[Collected data]
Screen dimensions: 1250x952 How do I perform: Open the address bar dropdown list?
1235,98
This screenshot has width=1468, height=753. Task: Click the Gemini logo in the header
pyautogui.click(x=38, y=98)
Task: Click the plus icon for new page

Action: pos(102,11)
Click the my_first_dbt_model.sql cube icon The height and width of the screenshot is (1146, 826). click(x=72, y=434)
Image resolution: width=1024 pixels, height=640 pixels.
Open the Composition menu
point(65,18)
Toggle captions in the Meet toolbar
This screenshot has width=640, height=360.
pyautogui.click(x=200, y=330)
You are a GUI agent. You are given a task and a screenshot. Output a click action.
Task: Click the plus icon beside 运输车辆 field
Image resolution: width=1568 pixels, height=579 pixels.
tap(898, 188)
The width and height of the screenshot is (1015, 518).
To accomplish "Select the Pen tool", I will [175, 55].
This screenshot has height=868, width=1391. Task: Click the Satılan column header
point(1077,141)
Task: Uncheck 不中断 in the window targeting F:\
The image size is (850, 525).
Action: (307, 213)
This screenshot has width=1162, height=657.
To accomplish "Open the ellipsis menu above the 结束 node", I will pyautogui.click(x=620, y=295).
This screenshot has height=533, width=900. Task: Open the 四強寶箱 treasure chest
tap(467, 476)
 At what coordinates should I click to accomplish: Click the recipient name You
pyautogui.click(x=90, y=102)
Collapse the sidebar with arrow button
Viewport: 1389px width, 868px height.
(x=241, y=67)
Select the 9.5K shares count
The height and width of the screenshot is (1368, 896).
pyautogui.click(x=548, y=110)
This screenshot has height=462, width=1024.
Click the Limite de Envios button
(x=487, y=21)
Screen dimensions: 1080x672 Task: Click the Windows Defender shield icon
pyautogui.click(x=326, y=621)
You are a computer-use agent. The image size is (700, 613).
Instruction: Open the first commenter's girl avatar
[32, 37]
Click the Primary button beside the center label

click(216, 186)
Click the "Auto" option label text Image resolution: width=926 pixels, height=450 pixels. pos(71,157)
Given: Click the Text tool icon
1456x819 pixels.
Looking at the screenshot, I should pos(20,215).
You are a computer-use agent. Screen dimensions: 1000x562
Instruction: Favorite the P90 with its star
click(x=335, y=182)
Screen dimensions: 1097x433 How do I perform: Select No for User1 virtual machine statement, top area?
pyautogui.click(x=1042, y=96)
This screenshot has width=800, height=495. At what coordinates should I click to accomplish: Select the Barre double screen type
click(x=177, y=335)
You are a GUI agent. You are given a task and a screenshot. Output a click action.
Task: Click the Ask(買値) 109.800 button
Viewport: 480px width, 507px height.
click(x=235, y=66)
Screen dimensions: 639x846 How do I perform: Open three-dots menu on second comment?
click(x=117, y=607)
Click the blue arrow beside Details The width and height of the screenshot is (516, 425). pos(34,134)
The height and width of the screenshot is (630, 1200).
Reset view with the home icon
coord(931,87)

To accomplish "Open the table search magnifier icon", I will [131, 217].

**HOW TO COMPLETE THIS TASK:** Beginning with the line that contains "Click the Limite de Envios button", repeat every line through the end of the records and nothing more.

**RESULT BELOW:**
Click the Limite de Envios button
(x=487, y=21)
Screen dimensions: 1080x672 Task: Click the Windows Defender shield icon
pyautogui.click(x=326, y=621)
You are a computer-use agent. The image size is (700, 613).
Instruction: Open the first commenter's girl avatar
[32, 37]
Click the Primary button beside the center label

click(216, 186)
Click the "Auto" option label text Image resolution: width=926 pixels, height=450 pixels. pos(71,157)
Given: Click the Text tool icon
1456x819 pixels.
Looking at the screenshot, I should pos(20,215).
You are a computer-use agent. Screen dimensions: 1000x562
Instruction: Favorite the P90 with its star
click(x=335, y=182)
Screen dimensions: 1097x433 How do I perform: Select No for User1 virtual machine statement, top area?
pyautogui.click(x=1042, y=96)
This screenshot has width=800, height=495. At what coordinates should I click to accomplish: Select the Barre double screen type
click(x=177, y=335)
You are a GUI agent. You are given a task and a screenshot. Output a click action.
Task: Click the Ask(買値) 109.800 button
Viewport: 480px width, 507px height.
click(x=235, y=66)
Screen dimensions: 639x846 How do I perform: Open three-dots menu on second comment?
click(x=117, y=607)
Click the blue arrow beside Details The width and height of the screenshot is (516, 425). pos(34,134)
The height and width of the screenshot is (630, 1200).
Reset view with the home icon
coord(931,87)

To accomplish "Open the table search magnifier icon", I will [131, 217].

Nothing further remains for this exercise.